(Saved entries)
• • •

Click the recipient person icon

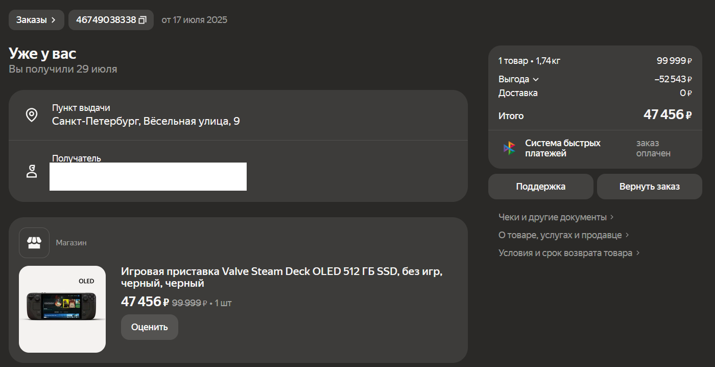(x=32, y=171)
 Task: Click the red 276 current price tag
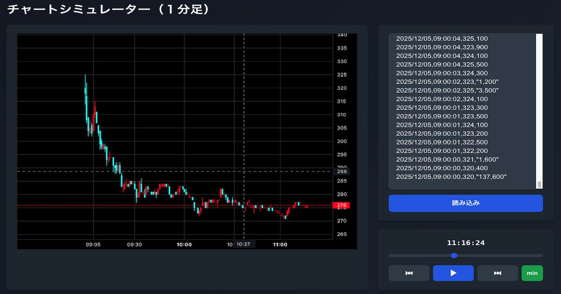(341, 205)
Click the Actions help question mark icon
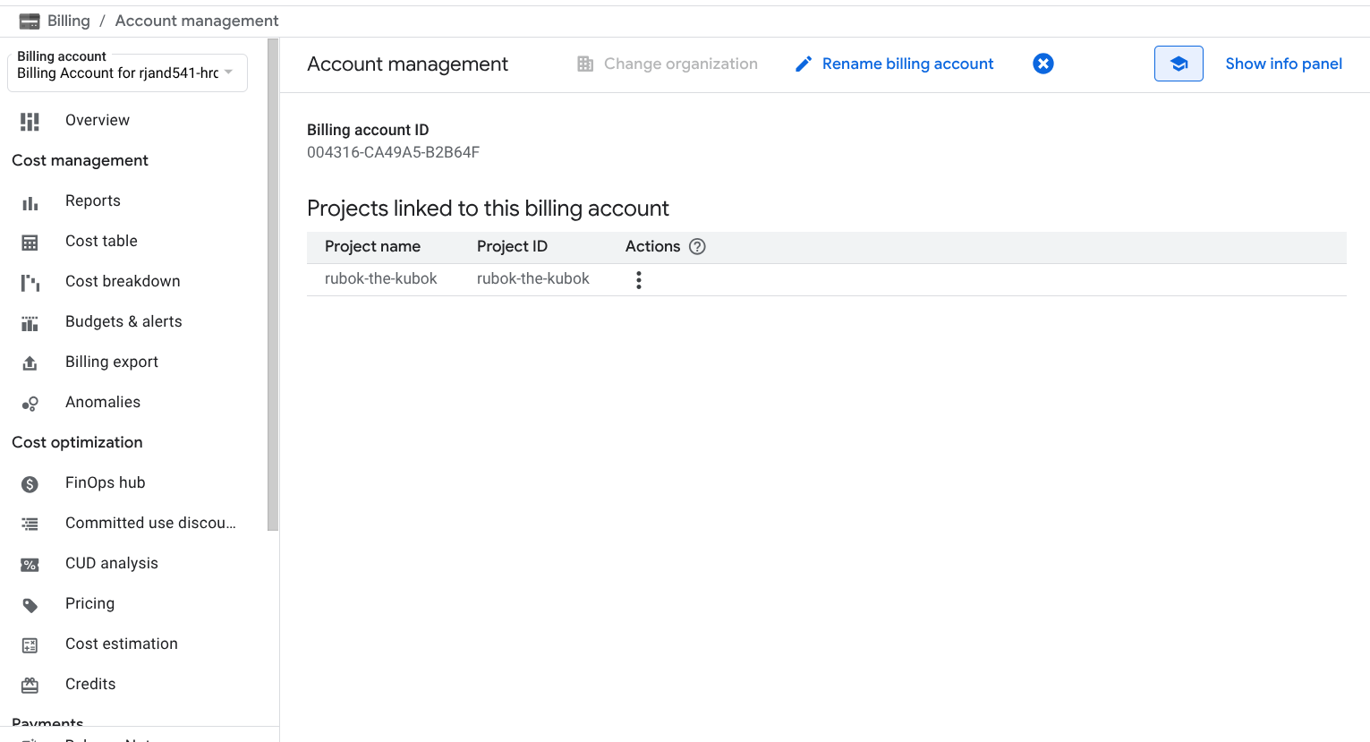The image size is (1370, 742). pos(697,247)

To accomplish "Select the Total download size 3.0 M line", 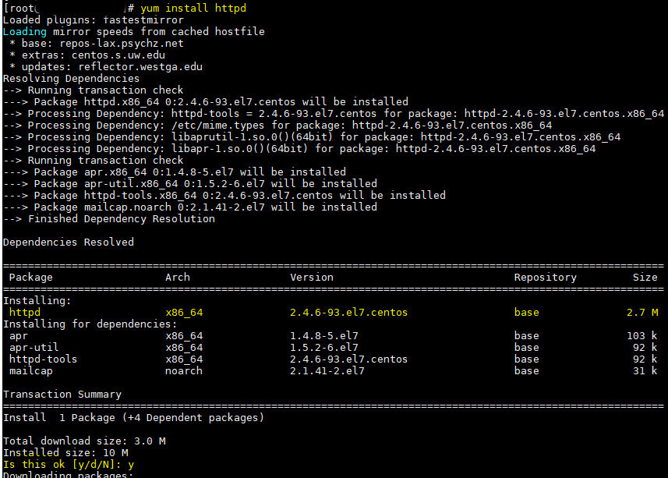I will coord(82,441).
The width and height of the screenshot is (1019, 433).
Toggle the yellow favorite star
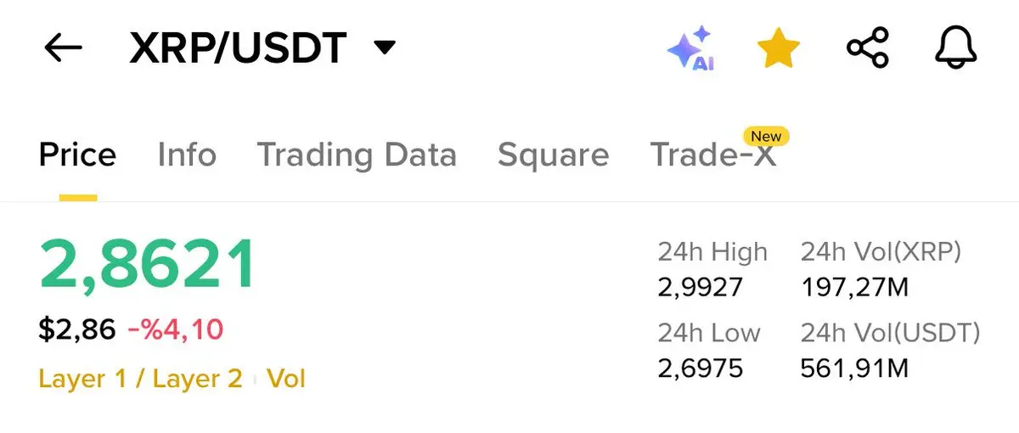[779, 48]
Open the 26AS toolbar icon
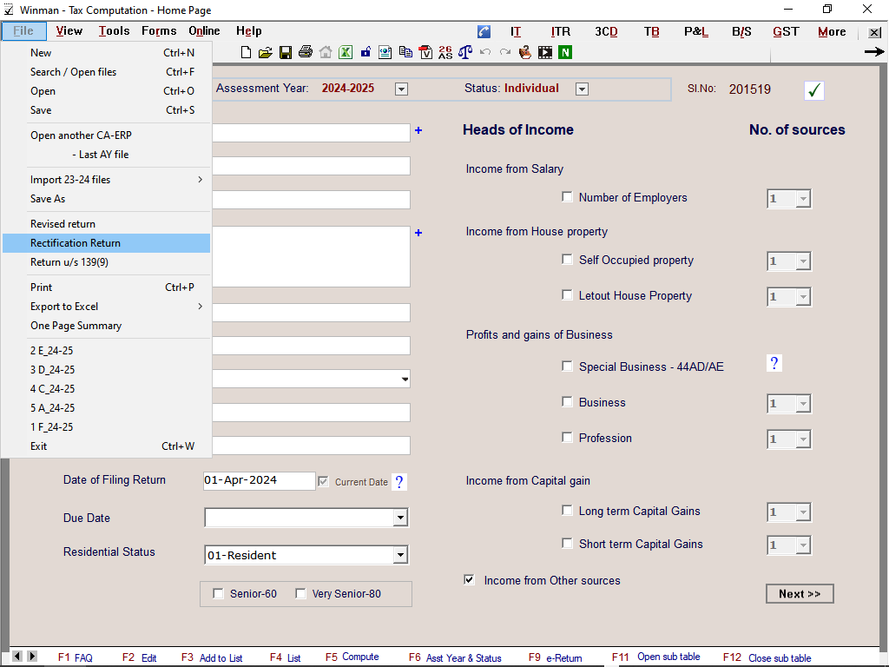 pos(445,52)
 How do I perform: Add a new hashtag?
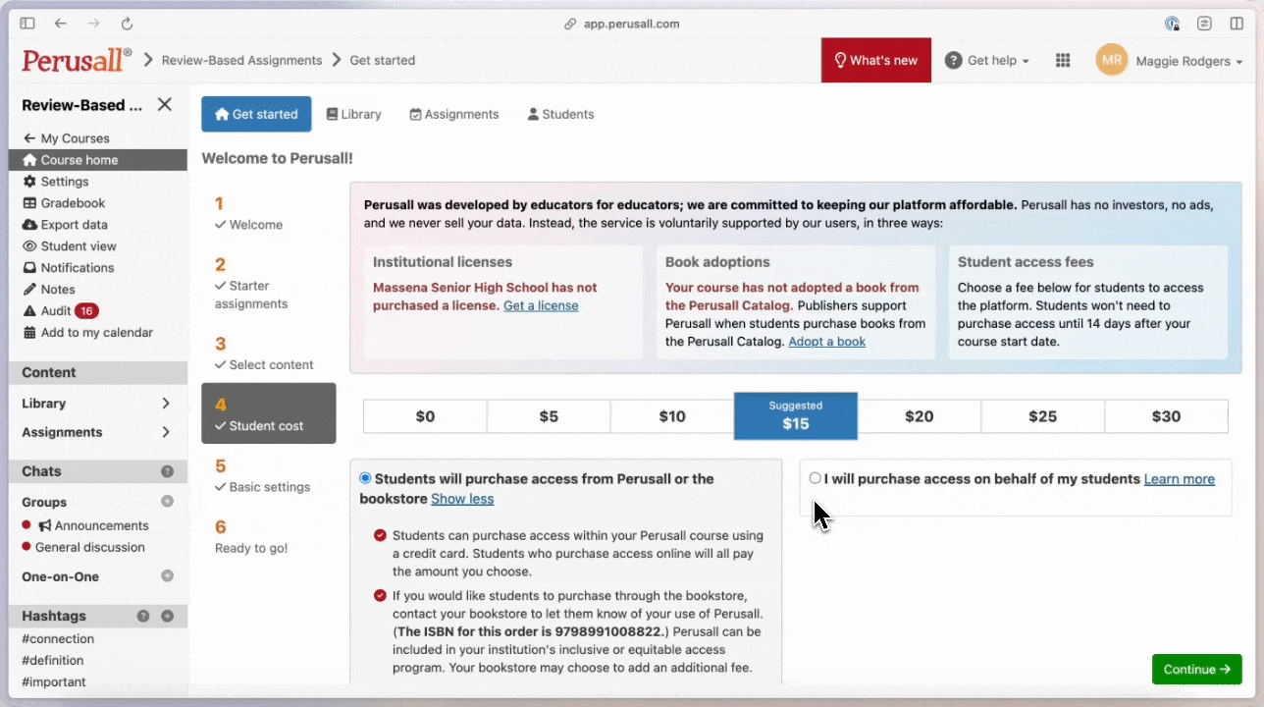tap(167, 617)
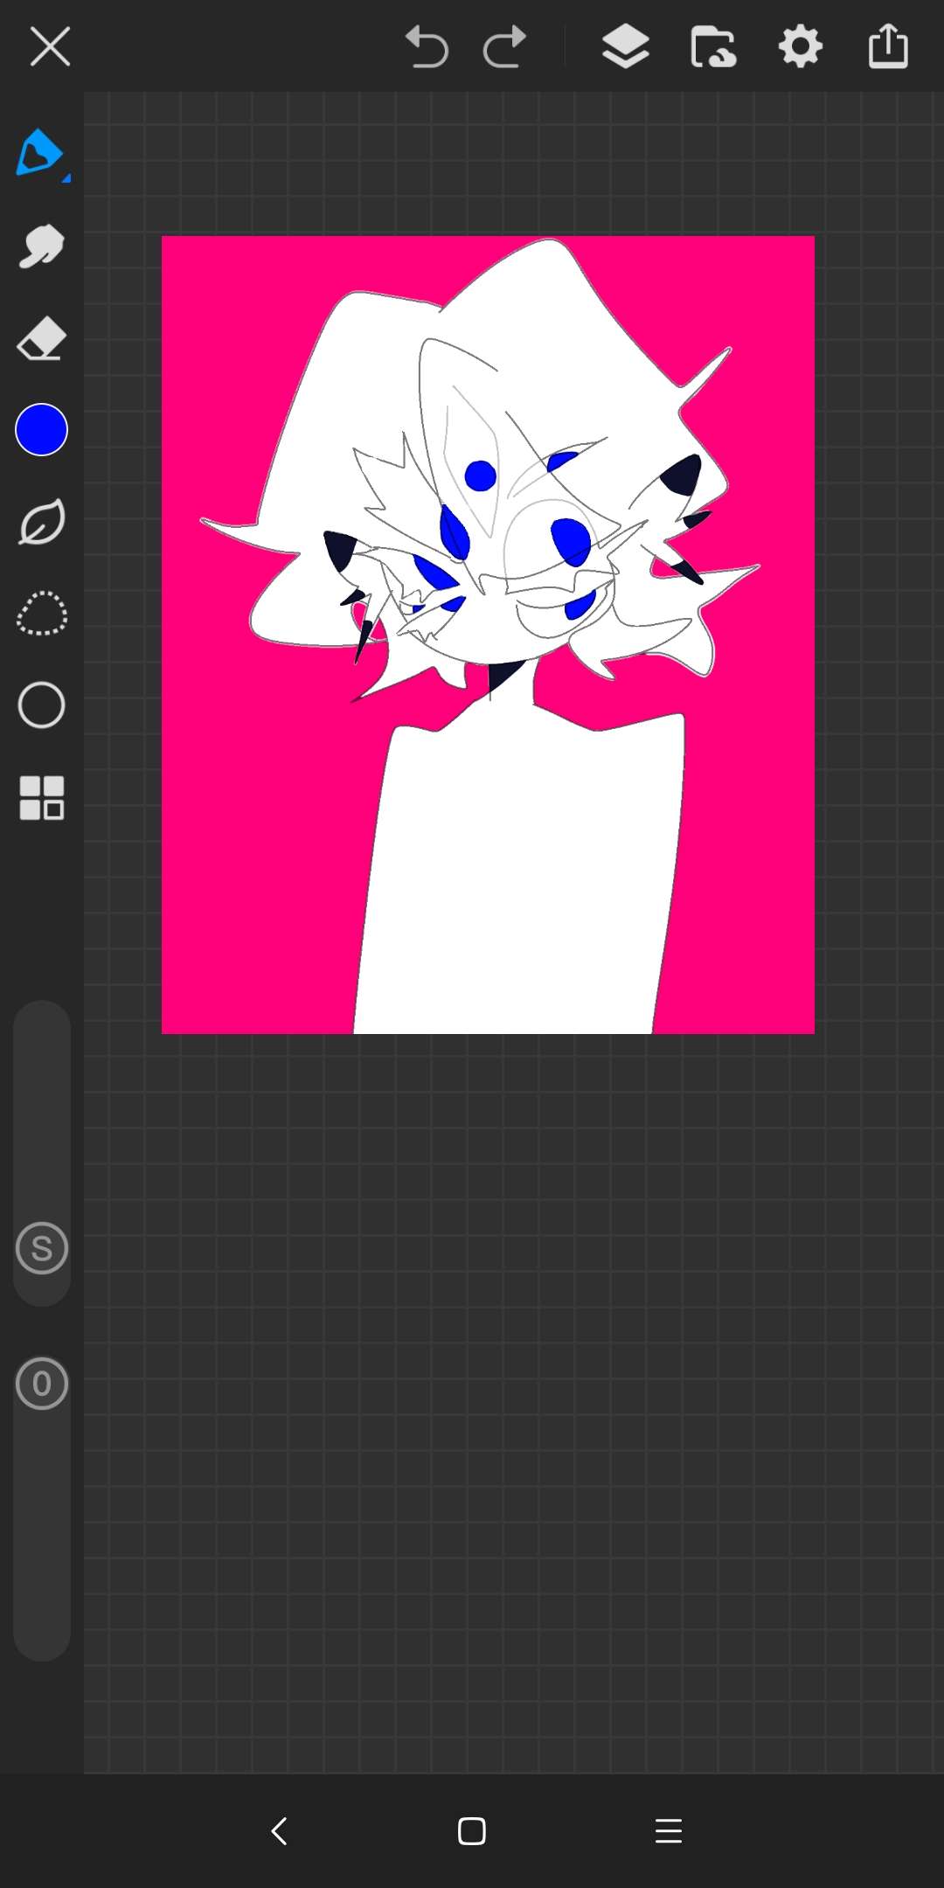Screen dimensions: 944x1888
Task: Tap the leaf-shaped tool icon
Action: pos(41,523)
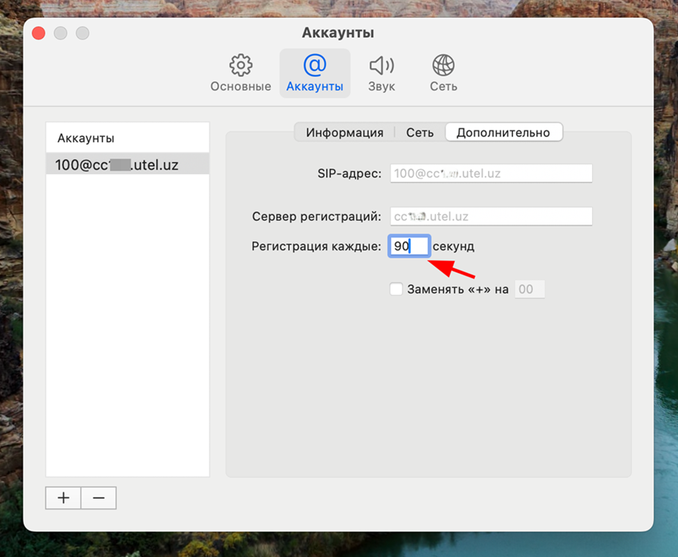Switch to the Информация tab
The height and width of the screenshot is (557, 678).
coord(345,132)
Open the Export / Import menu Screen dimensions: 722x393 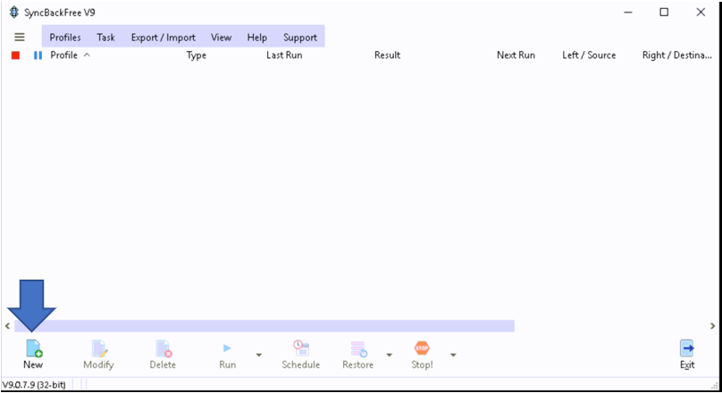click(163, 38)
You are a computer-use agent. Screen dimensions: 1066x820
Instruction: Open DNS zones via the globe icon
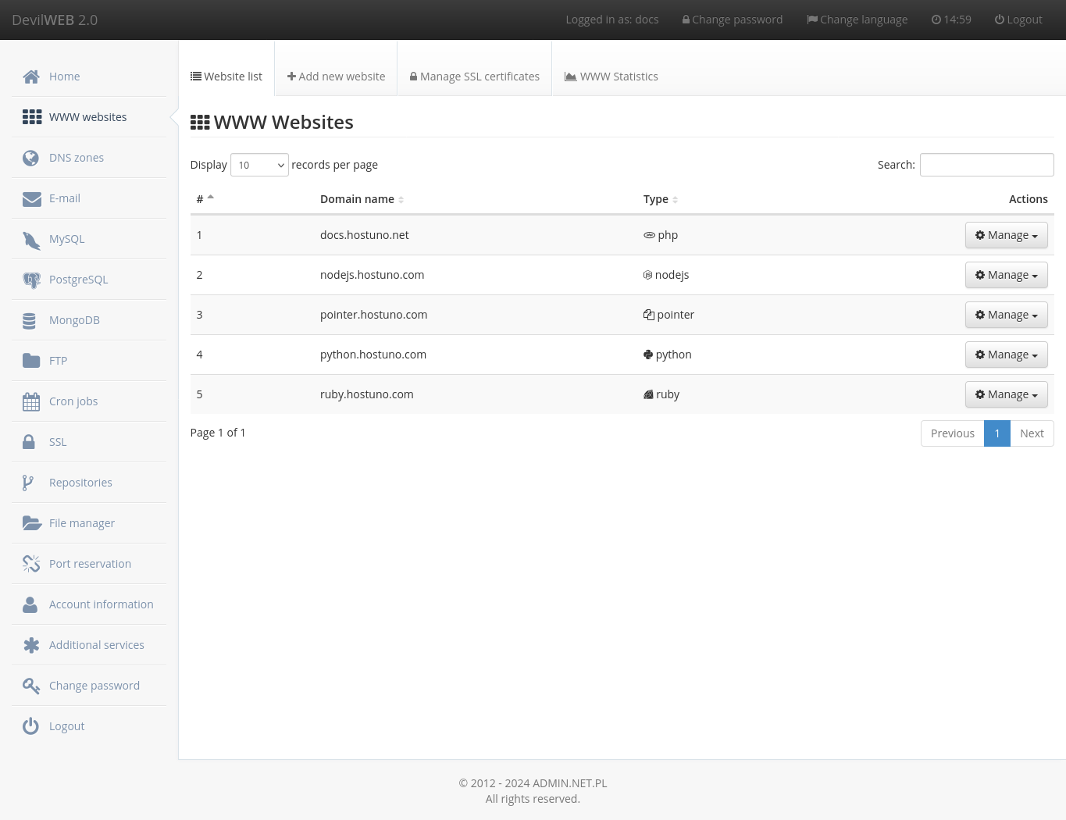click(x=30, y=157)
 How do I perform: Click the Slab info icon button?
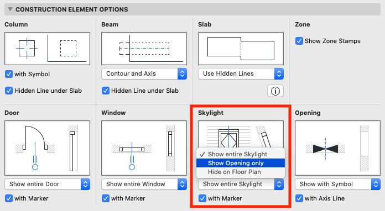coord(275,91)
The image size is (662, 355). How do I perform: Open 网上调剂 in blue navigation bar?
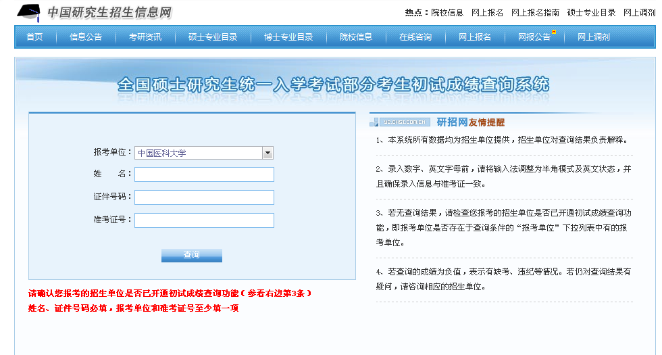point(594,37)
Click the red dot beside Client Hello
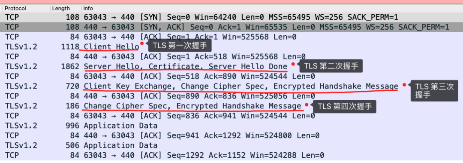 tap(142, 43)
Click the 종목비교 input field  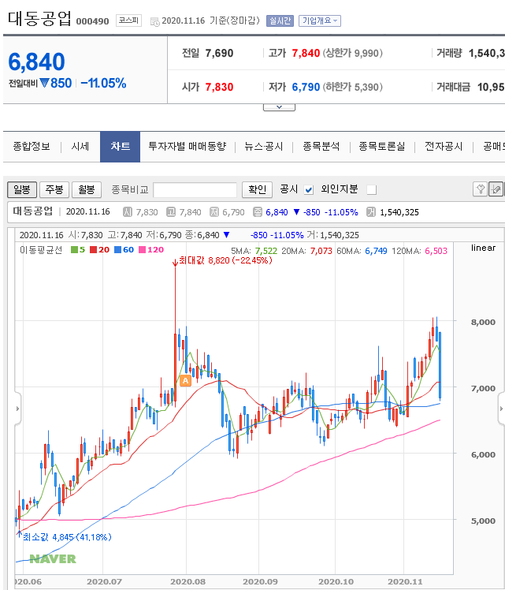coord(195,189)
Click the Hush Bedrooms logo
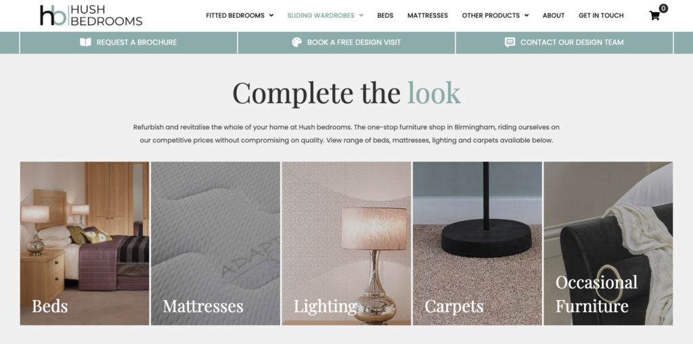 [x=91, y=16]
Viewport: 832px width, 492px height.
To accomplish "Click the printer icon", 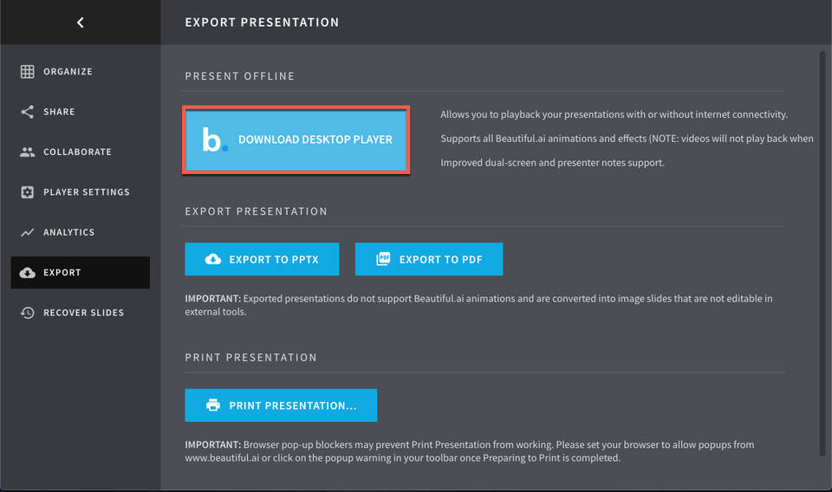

• • •

- _WHAT NEEDS TO BE DONE_:
Print only the lines running from the one containing "Viewport: 832px width, 492px height." to the end of the data above, exactly; include no pictures.

- _OUTPUT OF THE TASK_:
Viewport: 832px width, 492px height.
To accomplish "Click the printer icon", 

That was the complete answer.